1026. Maximum Difference Between Node and Ancestor (M)
Maximum Difference Between Node and Ancestor (M)
题目
Given the root of a binary tree, find the maximum value V for which there exist different nodes A and B where V = |A.val - B.val| and A is an ancestor of B.
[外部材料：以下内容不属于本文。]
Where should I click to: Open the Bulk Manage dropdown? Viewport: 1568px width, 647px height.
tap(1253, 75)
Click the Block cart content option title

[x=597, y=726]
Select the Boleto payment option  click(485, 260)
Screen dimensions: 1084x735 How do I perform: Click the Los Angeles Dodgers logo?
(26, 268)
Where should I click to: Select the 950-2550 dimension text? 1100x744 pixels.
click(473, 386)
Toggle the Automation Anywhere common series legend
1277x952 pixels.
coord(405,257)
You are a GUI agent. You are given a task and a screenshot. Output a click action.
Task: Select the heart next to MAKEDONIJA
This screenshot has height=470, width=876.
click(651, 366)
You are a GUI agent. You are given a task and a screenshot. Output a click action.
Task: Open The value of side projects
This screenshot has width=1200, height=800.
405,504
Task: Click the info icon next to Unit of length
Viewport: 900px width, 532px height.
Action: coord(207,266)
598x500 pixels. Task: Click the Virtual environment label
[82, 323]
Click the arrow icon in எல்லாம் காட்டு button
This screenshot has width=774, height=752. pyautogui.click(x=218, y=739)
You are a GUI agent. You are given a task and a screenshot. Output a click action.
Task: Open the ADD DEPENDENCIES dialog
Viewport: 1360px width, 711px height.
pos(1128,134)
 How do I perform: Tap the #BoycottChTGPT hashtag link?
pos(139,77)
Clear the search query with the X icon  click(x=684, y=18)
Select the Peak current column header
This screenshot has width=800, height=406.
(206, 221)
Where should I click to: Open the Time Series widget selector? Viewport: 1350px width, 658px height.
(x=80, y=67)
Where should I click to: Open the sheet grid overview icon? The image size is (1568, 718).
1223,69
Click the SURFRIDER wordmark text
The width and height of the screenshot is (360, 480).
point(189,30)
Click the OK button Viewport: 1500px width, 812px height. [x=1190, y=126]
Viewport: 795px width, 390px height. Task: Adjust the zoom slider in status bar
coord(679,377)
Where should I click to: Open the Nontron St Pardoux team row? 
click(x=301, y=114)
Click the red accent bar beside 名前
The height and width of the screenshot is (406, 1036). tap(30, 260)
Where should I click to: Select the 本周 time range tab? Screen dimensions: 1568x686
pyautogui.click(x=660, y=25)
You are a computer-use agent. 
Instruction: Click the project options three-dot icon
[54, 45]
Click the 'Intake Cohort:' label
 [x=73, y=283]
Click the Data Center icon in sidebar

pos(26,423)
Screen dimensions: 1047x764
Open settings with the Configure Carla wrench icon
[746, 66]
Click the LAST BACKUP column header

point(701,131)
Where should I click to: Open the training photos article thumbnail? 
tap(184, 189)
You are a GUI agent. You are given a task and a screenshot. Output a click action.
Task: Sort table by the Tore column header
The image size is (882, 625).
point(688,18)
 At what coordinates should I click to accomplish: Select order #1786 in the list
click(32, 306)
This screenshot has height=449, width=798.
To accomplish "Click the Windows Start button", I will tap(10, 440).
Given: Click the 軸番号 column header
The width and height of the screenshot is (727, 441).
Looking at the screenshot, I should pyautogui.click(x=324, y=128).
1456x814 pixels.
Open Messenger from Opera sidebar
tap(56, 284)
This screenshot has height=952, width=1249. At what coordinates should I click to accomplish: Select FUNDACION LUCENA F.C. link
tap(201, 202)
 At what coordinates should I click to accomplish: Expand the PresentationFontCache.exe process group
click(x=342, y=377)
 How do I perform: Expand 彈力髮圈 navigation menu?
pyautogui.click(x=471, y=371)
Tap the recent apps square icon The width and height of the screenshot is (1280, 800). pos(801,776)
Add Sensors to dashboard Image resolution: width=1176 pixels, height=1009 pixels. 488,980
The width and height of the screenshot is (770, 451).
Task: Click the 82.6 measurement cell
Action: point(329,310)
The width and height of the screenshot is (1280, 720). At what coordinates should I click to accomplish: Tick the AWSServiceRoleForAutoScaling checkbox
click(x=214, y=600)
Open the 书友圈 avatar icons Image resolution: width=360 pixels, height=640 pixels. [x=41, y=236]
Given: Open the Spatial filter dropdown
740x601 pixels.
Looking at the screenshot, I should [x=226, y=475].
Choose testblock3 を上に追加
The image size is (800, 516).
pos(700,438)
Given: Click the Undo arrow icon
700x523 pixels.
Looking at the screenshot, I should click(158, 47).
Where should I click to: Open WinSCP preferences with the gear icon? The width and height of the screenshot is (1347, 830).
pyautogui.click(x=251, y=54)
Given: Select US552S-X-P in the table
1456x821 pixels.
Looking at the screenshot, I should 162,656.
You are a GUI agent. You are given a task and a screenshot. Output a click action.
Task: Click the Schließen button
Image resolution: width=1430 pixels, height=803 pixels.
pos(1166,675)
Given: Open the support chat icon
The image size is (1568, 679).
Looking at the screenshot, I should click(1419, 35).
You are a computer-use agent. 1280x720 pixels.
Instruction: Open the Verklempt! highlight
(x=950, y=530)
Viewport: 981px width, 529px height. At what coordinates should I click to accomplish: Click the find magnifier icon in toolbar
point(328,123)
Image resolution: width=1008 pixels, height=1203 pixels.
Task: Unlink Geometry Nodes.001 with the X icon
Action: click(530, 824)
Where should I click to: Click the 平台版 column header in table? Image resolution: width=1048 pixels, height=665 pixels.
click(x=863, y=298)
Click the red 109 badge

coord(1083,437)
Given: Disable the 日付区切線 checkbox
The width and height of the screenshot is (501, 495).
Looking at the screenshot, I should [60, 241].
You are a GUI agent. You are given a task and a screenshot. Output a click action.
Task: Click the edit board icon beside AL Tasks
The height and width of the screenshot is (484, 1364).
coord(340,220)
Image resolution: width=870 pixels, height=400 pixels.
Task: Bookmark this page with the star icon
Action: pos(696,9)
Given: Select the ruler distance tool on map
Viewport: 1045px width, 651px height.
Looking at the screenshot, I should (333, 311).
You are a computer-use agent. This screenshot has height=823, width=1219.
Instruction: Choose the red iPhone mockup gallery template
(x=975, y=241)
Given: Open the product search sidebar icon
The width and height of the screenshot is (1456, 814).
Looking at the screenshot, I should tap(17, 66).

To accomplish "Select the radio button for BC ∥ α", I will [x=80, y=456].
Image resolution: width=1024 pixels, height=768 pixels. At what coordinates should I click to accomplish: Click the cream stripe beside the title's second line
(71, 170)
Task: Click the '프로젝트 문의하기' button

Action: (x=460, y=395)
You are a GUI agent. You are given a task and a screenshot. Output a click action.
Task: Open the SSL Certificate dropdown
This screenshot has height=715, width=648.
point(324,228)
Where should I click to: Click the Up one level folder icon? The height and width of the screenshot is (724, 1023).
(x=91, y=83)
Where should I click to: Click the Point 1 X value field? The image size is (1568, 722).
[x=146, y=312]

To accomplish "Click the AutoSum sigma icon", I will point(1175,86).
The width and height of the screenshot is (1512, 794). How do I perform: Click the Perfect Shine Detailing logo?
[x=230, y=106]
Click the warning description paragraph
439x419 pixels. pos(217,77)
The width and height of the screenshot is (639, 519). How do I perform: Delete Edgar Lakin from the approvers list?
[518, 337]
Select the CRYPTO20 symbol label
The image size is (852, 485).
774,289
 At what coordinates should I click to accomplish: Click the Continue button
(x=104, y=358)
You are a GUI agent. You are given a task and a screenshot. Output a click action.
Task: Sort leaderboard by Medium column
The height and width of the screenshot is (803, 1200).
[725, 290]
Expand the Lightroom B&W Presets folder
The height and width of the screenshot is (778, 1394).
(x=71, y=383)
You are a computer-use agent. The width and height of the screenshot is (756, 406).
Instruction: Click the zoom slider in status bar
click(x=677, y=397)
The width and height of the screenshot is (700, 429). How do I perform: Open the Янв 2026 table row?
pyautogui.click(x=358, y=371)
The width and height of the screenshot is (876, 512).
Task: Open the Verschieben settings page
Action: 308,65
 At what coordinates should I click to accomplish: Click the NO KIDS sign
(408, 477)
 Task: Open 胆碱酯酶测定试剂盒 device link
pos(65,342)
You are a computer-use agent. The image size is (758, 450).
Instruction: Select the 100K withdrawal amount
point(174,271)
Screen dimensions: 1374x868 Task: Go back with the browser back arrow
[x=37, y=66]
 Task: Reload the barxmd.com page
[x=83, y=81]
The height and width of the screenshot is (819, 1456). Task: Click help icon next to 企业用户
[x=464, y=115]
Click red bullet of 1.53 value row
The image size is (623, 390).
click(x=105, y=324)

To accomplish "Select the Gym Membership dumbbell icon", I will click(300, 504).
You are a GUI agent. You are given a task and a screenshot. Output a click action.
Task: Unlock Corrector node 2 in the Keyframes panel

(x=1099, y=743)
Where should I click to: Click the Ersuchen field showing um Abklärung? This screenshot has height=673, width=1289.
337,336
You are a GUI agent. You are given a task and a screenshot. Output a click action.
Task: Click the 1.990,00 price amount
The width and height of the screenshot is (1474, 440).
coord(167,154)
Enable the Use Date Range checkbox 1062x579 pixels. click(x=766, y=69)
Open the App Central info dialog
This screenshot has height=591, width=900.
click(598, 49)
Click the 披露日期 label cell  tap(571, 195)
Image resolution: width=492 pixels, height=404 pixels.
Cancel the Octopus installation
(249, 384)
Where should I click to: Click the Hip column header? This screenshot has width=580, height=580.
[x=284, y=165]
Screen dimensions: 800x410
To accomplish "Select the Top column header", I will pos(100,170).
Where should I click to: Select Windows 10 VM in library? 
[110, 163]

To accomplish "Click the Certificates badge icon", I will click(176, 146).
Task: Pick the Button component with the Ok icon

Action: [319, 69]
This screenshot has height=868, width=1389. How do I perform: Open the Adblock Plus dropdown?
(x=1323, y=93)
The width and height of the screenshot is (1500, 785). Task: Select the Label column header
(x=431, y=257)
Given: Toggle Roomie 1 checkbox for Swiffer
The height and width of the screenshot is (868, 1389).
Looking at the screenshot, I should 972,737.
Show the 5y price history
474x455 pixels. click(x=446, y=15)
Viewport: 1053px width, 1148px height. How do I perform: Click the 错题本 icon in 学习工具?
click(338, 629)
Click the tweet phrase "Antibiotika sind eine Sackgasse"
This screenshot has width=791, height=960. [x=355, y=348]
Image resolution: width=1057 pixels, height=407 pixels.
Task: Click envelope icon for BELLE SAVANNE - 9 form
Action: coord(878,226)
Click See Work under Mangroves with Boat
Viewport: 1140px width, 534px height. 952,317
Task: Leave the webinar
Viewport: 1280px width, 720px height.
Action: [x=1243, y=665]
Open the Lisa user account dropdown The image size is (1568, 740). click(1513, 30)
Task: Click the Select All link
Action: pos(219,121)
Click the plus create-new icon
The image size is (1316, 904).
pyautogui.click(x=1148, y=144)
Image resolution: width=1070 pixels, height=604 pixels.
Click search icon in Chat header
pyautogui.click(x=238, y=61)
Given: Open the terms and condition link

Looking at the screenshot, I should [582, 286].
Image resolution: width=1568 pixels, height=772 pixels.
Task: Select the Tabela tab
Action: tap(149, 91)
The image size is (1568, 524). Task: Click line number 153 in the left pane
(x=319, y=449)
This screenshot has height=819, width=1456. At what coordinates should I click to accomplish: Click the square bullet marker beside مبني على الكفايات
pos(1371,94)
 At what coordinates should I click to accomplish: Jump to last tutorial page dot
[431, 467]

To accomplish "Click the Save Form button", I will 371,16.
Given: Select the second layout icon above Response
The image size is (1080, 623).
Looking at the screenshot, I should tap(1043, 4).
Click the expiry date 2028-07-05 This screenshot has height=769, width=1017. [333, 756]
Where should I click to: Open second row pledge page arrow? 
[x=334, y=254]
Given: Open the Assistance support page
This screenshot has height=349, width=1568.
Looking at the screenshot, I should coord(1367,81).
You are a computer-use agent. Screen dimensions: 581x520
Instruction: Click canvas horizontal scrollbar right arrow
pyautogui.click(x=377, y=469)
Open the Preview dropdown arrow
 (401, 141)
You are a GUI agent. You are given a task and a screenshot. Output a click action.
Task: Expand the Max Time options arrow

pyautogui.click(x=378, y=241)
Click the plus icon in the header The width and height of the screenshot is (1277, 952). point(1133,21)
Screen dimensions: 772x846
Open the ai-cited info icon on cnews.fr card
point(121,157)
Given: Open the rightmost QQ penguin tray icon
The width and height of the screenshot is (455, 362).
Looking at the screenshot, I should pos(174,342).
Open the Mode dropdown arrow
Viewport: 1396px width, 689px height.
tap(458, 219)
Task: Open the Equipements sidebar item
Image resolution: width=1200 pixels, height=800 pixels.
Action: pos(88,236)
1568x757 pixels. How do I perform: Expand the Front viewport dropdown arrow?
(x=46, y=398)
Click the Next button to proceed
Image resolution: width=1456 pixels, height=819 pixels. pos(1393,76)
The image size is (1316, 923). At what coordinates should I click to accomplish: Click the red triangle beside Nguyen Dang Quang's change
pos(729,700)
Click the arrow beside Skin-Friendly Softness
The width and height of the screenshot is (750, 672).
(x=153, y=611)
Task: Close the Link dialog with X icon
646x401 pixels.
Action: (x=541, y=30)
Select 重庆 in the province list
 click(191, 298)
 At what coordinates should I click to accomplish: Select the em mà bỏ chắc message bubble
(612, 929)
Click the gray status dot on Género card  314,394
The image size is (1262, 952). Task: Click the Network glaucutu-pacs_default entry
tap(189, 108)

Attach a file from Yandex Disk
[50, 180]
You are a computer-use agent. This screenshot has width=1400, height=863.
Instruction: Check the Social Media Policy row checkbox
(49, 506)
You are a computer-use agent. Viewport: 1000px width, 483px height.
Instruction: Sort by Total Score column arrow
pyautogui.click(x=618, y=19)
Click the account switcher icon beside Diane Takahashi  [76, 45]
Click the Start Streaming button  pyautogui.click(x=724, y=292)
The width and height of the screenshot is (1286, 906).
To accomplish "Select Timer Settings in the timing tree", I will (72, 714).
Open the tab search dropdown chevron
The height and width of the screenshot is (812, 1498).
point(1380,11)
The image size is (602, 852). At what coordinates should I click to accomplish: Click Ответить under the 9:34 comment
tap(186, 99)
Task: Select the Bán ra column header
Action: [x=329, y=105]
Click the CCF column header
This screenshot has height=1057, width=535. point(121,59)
A node A is an ancestor of B if either: any child of A is equal to B, or any child of A is an ancestor of B.
Example 1:
Input: root = [8,3,10,1,6,null,14,null,null,4,7,13]
Output: 7
Explanation: We have various ancestor-node differences, some of which are given below :
|8 - 3| = 5
|3 - 7| = 4
|8 - 1| = 7
|10 - 13| = 3
Among all possible differences, the maximum value of 7 is obtained by |8 - 1| = 7.
Example 2:
Input: root = [1,null,2,null,0,3]
Output: 3
Constraints:
- The number of nodes in the tree is in the range
[2, 5000]. 0 <= Node.val <= 10^5
题意
找到一组结点,其中一个是另一个祖先结点,使得这两个结点的差值最大。
思路
递归处理,两种方法:
- 每次找到左子树和右子树中的最值,以此更新结果。
- 每次递归更新当前路径上的最大值和最小值,到达叶结点时计算差值并返回。
代码实现
Java
递归1
class Solution {
private int diff;
public int maxAncestorDiff(TreeNode root) {
diff = 0;
dfs(root);
return diff;
}
private int[] dfs(TreeNode root) {
if (root == null) {
return null;
}
int[] l = dfs(root.left), r = dfs(root.right);
if (l == null && r == null) {
return new int[] { root.val, root.val };
}
int cMin = 0, cMax = 0;
if (l != null && r != null) {
cMin = Math.min(l[0], r[0]);
cMax = Math.max(l[1], r[1]);
} else if (l != null) {
cMin = l[0];
cMax = l[1];
} else {
cMin = r[0];
cMax = r[1];
}
diff = Math.max(diff, Math.max(Math.abs(root.val - cMin), Math.abs(root.val - cMax)));
return new int[] { Math.min(root.val, cMin), Math.max(root.val, cMax) };
}
}
递归2
class Solution {
public int maxAncestorDiff(TreeNode root) {
if (root == null) {
return 0;
}
return dfs(root, root.val, root.val);
}
private int dfs(TreeNode root, int max, int min) {
if (root == null) {
return max - min;
}
max = Math.max(root.val, max);
min = Math.min(root.val, min);
return Math.max(dfs(root.left, max, min), dfs(root.right, max, min));
}
}